The Invigilator

This is a short story I wrote over the last couple of days in celebration of exam season. Enjoy!

 

The Invigilator sat facing a wall, eyes closed, watching every move in the pub behind her. In a place like that, there were plenty of eyes to look through, although the drunk ones made it harder. She had been on this particular case for two days, and there was a deadline. A certain valuable tome had been stolen from a certain Departmental office—she had not been told which office because the Faculty protect their own from outside scrutiny while viciously punishing incompetence internally—and her job was to retrieve it. The Deans had made it known that missing the deadline would not be tolerated, so she was starting to be concerned. The intolerance of the Deans could result in death.

A short while earlier, she had been walking through a rainy day in the Conjurer’s Quarter. It was exactly the kind of place where she didn’t want to be tracking one, specific object. The narrow, winding street was littered with all manner of useless junk, mostly furniture: couches, tables, endless broken chairs, tarnished goblets and plates.
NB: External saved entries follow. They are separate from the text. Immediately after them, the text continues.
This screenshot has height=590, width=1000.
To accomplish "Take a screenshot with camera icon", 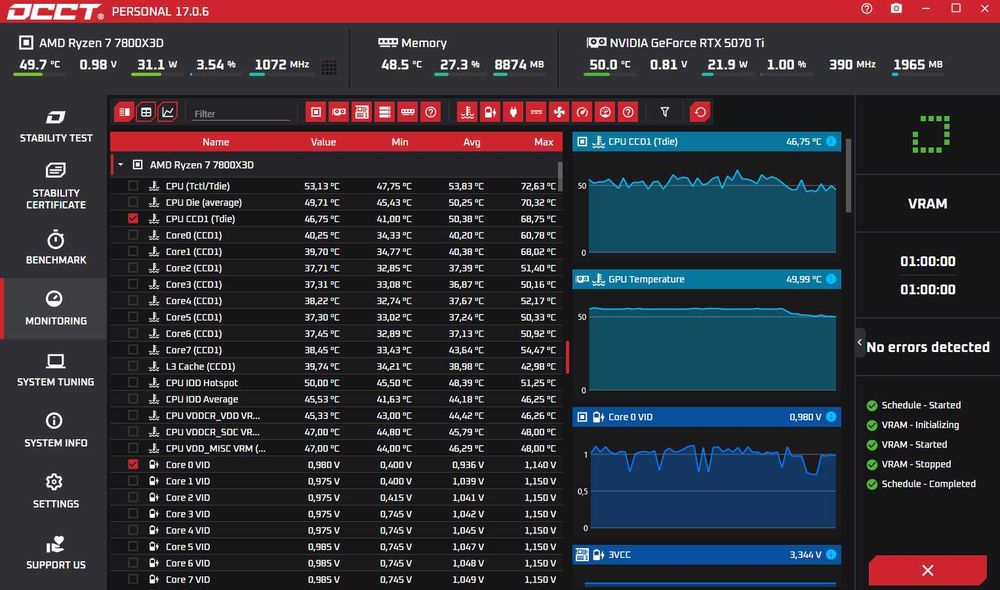I will pos(896,9).
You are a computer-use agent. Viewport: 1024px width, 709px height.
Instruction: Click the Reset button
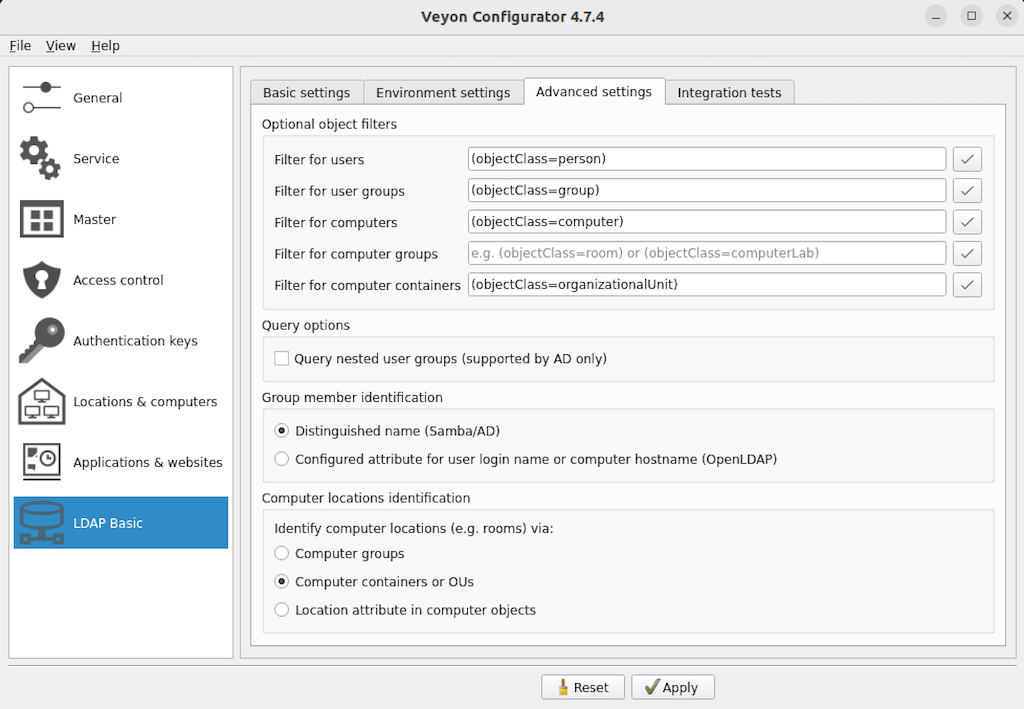point(582,687)
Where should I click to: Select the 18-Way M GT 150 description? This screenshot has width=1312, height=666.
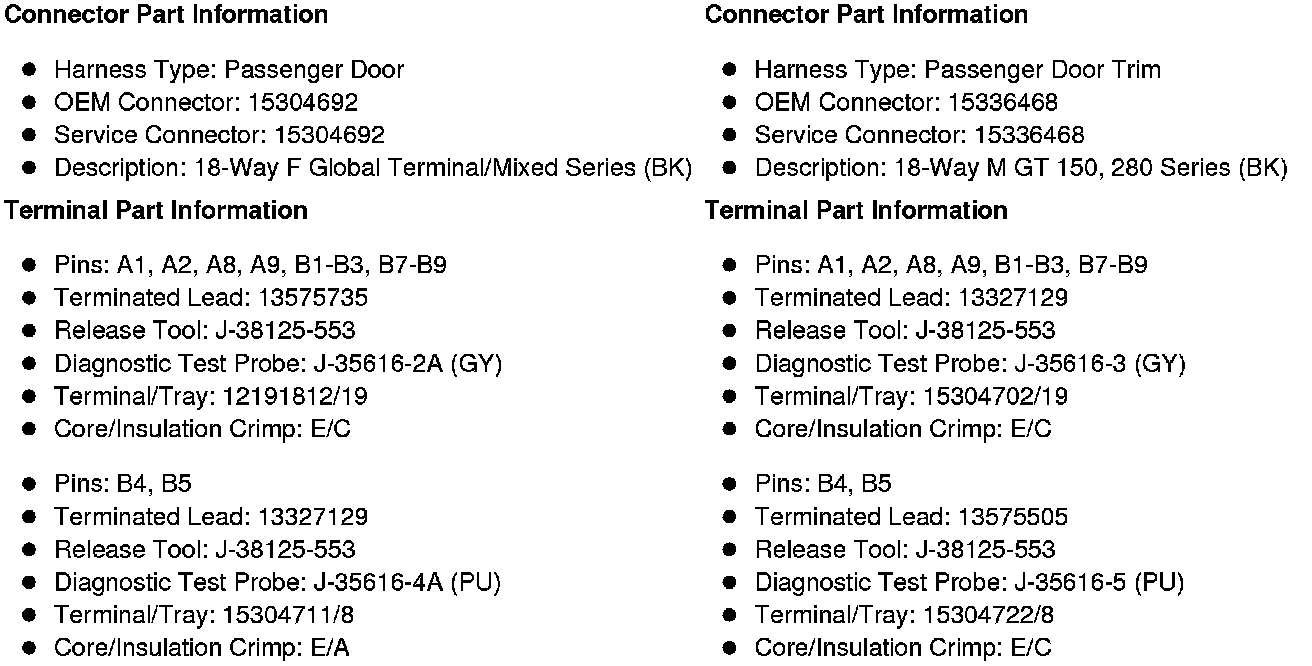(1020, 168)
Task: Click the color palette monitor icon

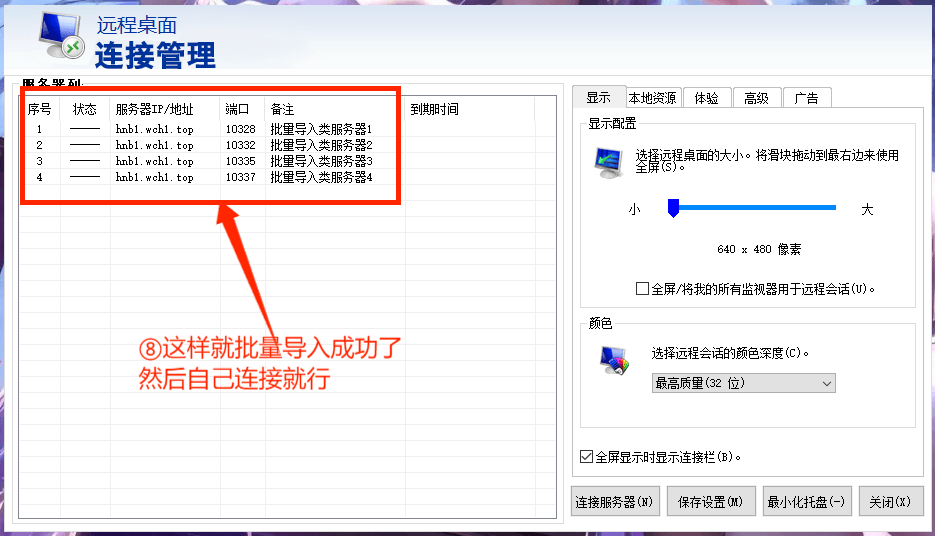Action: pos(613,360)
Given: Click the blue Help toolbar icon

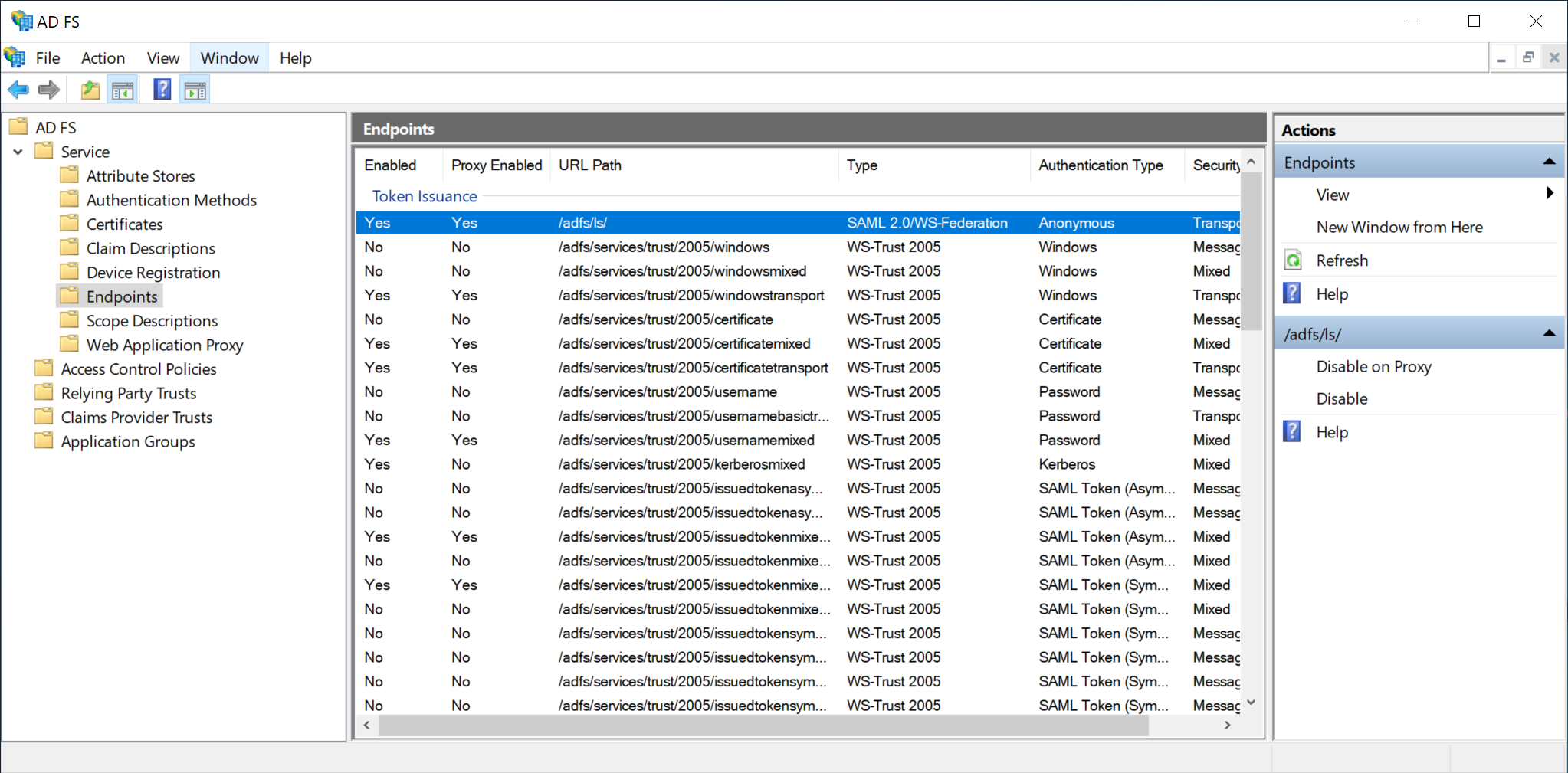Looking at the screenshot, I should click(162, 90).
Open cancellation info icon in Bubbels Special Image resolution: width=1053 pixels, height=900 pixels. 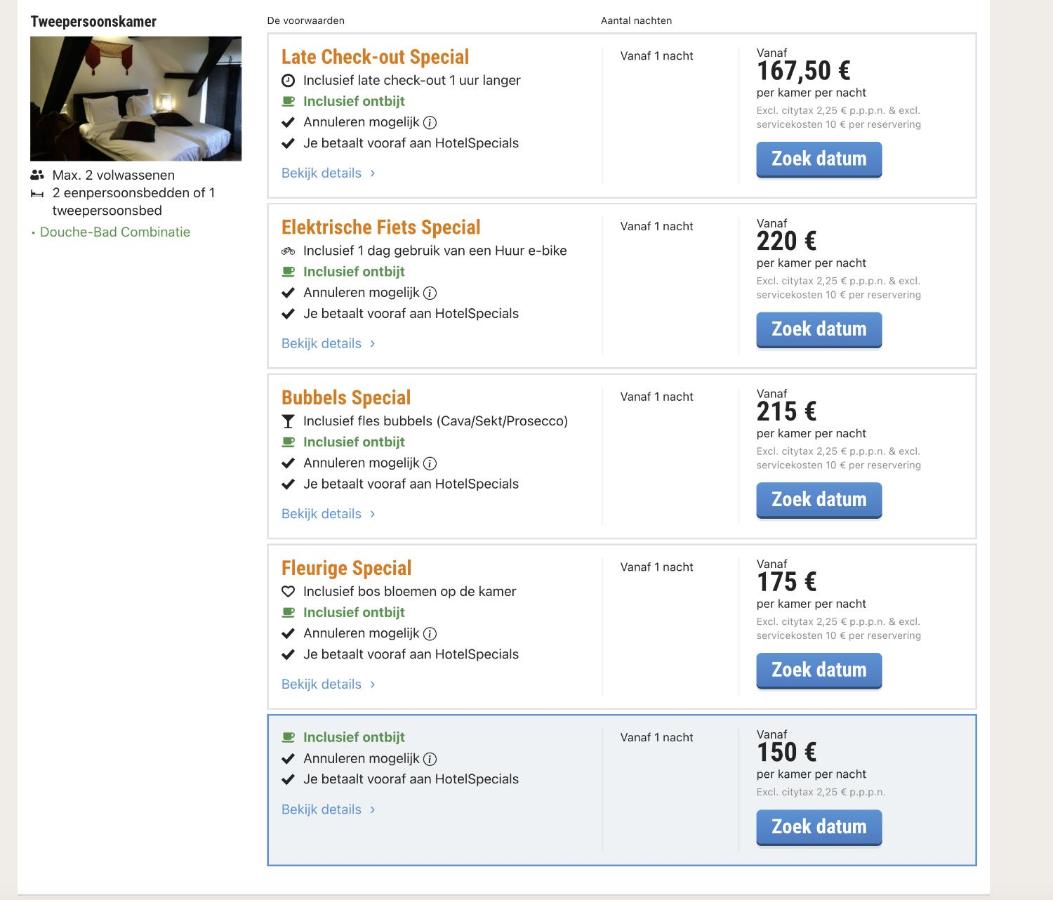(x=430, y=464)
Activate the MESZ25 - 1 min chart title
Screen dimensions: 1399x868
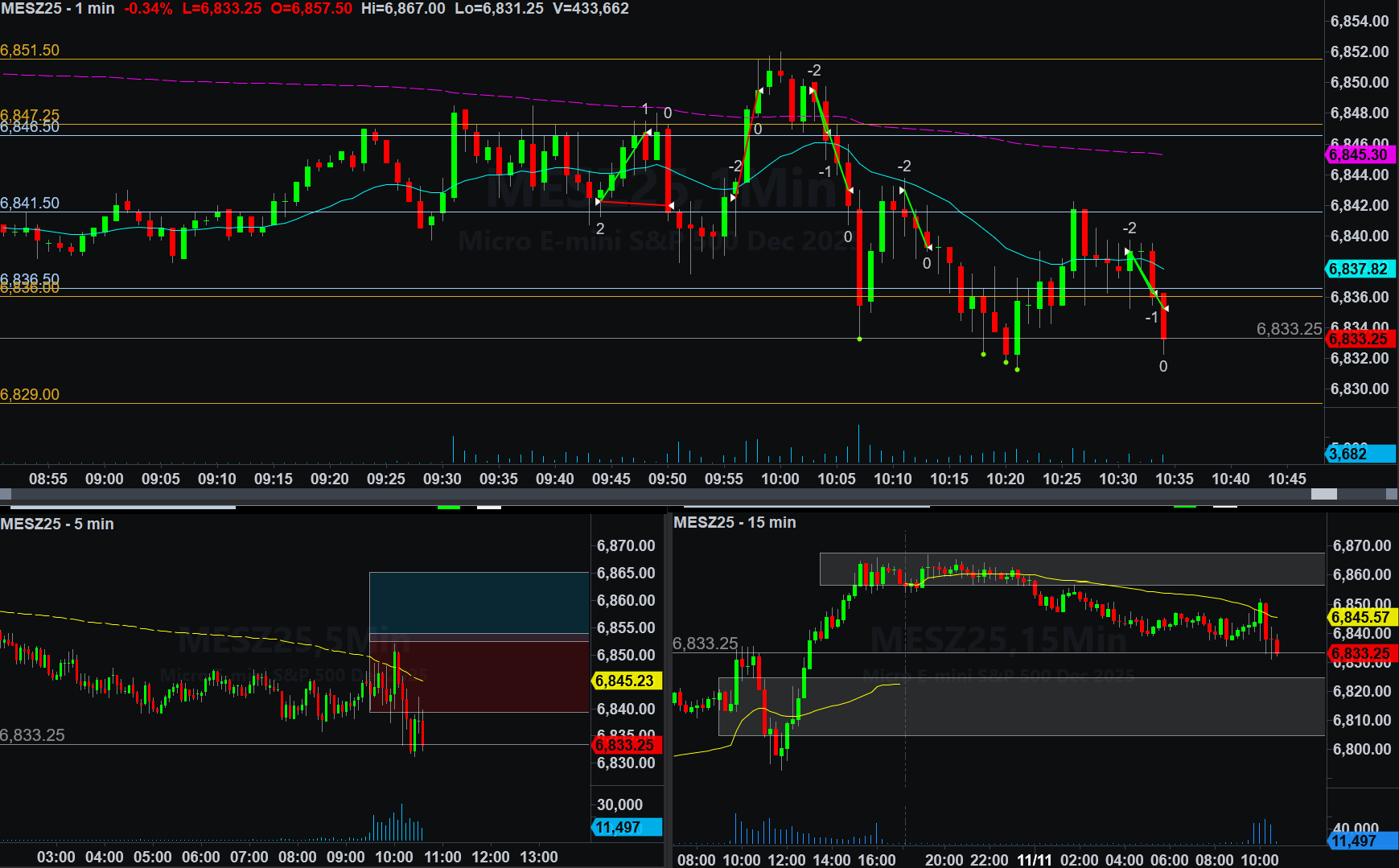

Townies picked through it, mostly for the firewood. The buildings on either side of the narrow road were covered in random adornments from all over the known world, and every half a minute or so, some new object would crash down onto the pile, usually breaking in the process, and a smug giggle would be heard from whatever undergraduate had conjured it. They called it “studying.”

A moment later, a fight broke out. A dark woman, probably from across the western seas, and a heavy man who looked to be from the Eastern Empire battled over some allegedly valuable bauble. He had two shining, bronze fists, and she was throwing lighting bolts. Her aim was terrible, and if not for the rain, she’d have started a fire by now. A thin circle of speculators materialized around them as well as a few undergraduates watching through shutters and from rooftops.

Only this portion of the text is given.